*** Opening TEXT BLOCK ***
1. Ineffective tissue perfusion r/t high blood pressure

2. Chronic confusion r/t disease process

3. Functional urinary incontinence r/t cognitive disorder

4. Fear r/t sensory impairment, separation from support system in a potentially stressful situation, unfamiliarity with environmental experiences

5. Disturbed sensory perception: auditory r/t alteration in sensory reception, transmission, integration

6. Risk for aspiration r/t impaired swallowing

We've of course been taught a 'risk for' diagnosis is never high priority since it's only a risk for. Any input if you'd change any order would be great. We're forming a care plan on the top three nursing diagnosis.

Double-Helix, BSN, RN

Specializes in PICU, Sedation/Radiology, PACU. Has 9 years experience.

How does confusion rank on Maslow's hierarchy? Is it a physiologic need? Functional urinary incontinence is an elimination need, which falls under the basic physiologic needs according to Maslow. Think about whether the position of those two diagnoses should be adjusted.

It's not specific enough to say that something is related to "disease process." Be more specific in the pathophysiology of the condition.

Where is the evidence for your diagnoses? For a real diagnosis you need an "as evidenced by" section that explains the assessment data that led you to the diagnosis. That will help you prioritize them as well.
*** Closing TEXT BLOCK ***
*** Opening INFORMATION ***
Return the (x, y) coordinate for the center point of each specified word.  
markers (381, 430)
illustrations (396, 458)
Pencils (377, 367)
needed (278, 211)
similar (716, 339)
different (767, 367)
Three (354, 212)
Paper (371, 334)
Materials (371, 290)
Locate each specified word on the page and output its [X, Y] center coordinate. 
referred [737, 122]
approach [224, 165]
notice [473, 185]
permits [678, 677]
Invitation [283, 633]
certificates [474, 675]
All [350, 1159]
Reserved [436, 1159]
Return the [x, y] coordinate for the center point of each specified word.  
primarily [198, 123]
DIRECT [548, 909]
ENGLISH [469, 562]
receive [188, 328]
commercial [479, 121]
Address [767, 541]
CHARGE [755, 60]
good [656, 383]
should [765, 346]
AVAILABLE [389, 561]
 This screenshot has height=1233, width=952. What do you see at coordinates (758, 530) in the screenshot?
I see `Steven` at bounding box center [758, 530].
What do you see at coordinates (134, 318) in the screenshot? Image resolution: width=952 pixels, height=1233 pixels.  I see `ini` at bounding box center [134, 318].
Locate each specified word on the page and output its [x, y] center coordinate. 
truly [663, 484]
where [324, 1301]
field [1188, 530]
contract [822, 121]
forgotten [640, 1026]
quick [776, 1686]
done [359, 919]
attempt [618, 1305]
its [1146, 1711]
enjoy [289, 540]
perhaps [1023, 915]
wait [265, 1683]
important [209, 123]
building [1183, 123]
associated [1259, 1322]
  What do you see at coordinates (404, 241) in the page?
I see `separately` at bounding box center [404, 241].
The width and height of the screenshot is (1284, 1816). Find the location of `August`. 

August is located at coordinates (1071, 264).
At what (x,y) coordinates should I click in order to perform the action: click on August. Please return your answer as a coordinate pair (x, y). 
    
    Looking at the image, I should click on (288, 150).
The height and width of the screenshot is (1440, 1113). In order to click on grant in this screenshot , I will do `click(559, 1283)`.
*** Closing INFORMATION ***
TASK 1 -
Answer these questions about the nursing diagnosis discussion, one line each:
(a) What is the risk for aspiration related to?
(b) How many of the diagnoses will the care plan be built on?
(c) How many years of experience does Double-Helix have?
TASK 2 -
Summarize the nursing diagnosis discussion in two sentences.
TASK 3 -
Continue the nursing diagnosis discussion from where it stops.

TASK RESULT 1 -
(a) Impaired swallowing.
(b) The top three.
(c) 9 years.

TASK RESULT 2 -
The poster lists six nursing diagnoses, from ineffective tissue perfusion related to high blood pressure to risk for aspiration related to impaired swallowing, and asks for input on their order for a care plan on the top three. Double-Helix, BSN, RN, replies that the positions of chronic confusion and functional urinary incontinence should be reconsidered using Maslow's hierarchy, that "disease process" is not specific enough, and that each diagnosis needs an "as evidenced by" section giving the assessment data.

TASK RESULT 3 -
Esme12, ASN, BSN, RN

Specializes in Critical Care, ED, Cath lab, CTPAC,Trauma. Has 40 years experience.

Welcome to AN! The largest online nursing community!

There is not enough information here to make a good diagnosis really. I think you are falling into the pitfall that catches students......finding a diagnosis and fitting the patient into it. Is this a real patient? Tell me about the patient. I need to hear about the patient before I know what the diagnosis should be......

Let the patient/patient assessment drive your diagnosis. Do not try to fit the patient to the diagnosis you found first. You need to know the pathophysiology of your disease process. You need to assess your patient, collect data then find a diagnosis. Let the patient data drive the diagnosis.

What is your assessment? What are the vital signs? What is your patient saying?. Is the the patient having pain? Are they having difficulty with ADLS? What teaching do they need? What does the patient need? What is the most important to them now? What is important for them to know in the future. What is YOUR scenario? TELL ME ABOUT YOUR PATIENT...:) what care plan book do you use.

The medical diagnosis is the disease itself. It is what the patient has not necessarily what the patient needs. the nursing diagnosis is what are you going to do about it, what are you going to look for, and what do you need to do/look for first. From what you posted I do not have the information necessary to make a nursing diagnosis.

Care plans when you are in school are teaching you what you need to do to actually look for, what you need to do to intervene and improve for the patient to be well and return to their previous level of life or to make them the best you you can be. It is trying to teach you how to think like a nurse.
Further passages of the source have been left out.